_Set problem:_ Format the material from the line containing "Expand the Seat Team switcher chevron" through the line containing "[x=321, y=214]", inclusive, as a Markdown table with the columns Row and Line, skipping blank lines and leaving out the pictures.

_Task material:_
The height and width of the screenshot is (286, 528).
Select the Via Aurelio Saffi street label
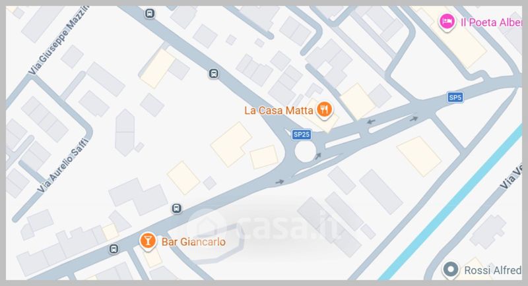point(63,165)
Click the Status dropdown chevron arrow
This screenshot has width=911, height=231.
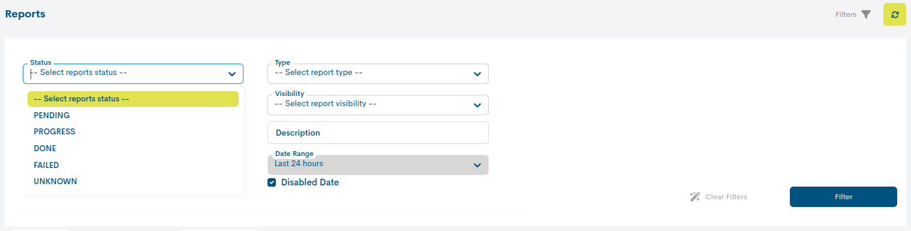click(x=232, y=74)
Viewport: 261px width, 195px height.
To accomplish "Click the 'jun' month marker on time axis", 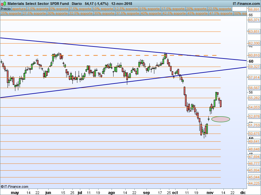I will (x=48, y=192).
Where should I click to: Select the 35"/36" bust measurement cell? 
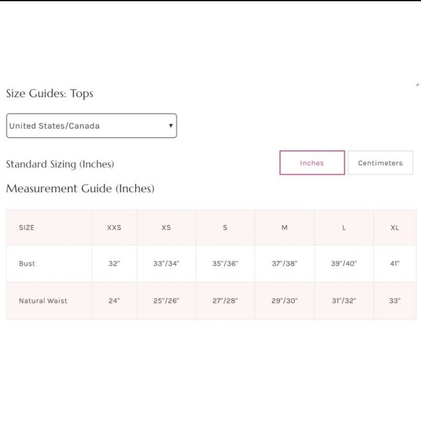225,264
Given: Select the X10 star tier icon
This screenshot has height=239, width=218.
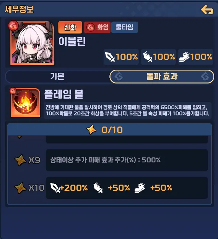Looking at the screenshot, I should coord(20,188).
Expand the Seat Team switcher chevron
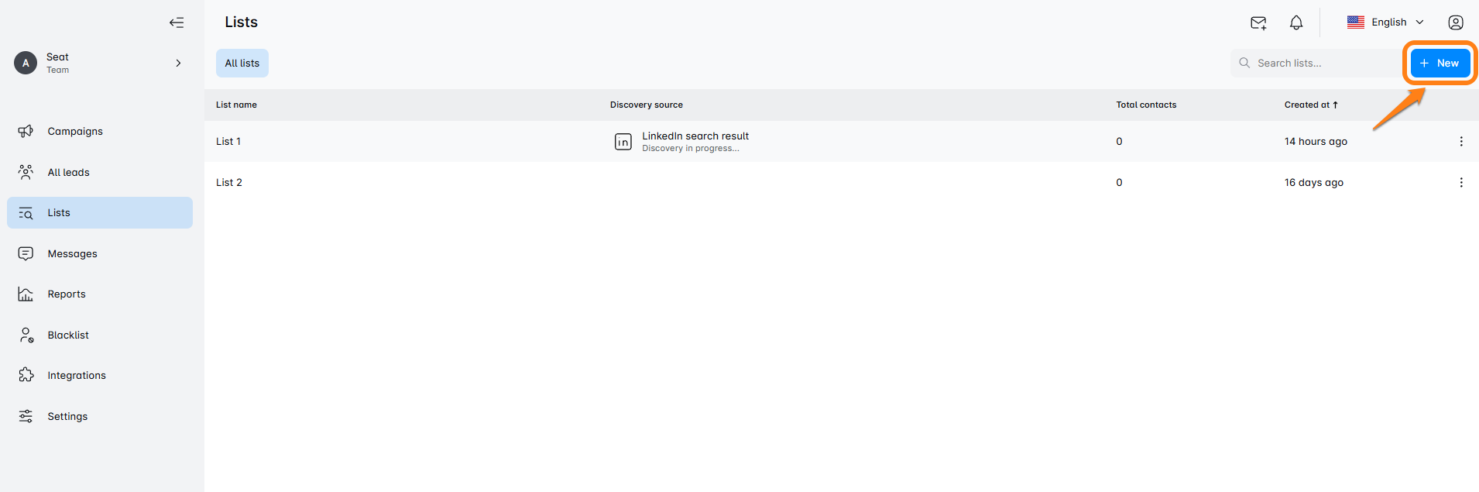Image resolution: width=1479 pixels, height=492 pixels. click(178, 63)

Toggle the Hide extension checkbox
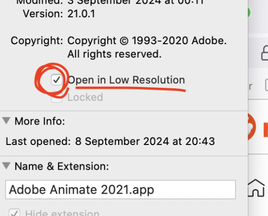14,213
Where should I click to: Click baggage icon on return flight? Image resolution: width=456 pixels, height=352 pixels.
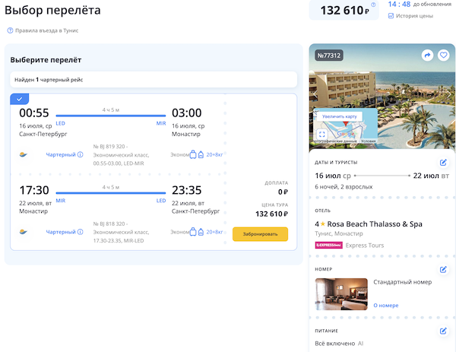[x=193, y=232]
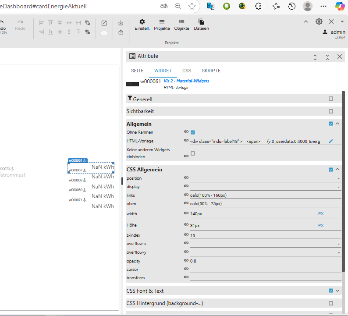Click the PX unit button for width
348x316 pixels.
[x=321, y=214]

==

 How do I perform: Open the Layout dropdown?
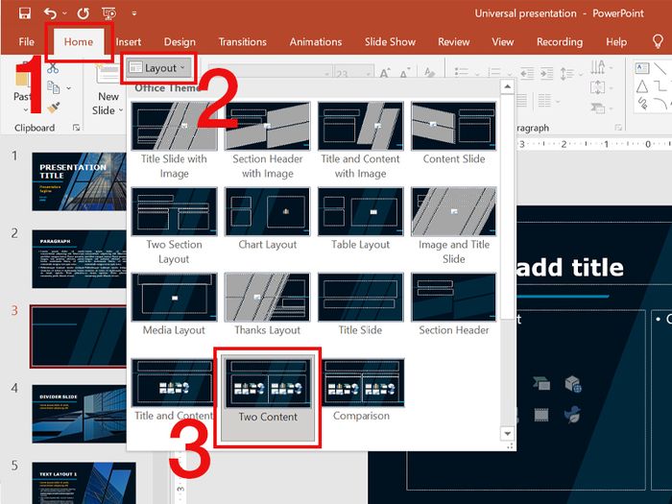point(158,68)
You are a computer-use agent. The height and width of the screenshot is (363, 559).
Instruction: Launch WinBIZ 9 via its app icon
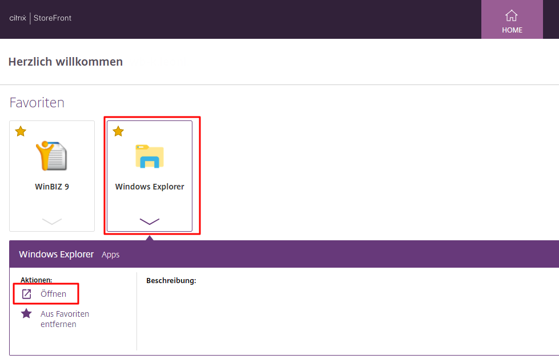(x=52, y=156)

_Problem solution:_
| Row | Line |
|---|---|
| 1 | Expand the Seat Team switcher chevron |
| 2 | Image resolution: width=1479 pixels, height=492 pixels. click(178, 63) |
| 3 | Toggle the Hide extension checkbox |
| 4 | 14,213 |
| 5 | Where should I click to: Click baggage icon on return flight? Image resolution: width=456 pixels, height=352 pixels. |
| 6 | [x=193, y=232] |
| 7 | Click the PX unit button for width |
| 8 | 348x316 pixels. |
| 9 | [x=321, y=214] |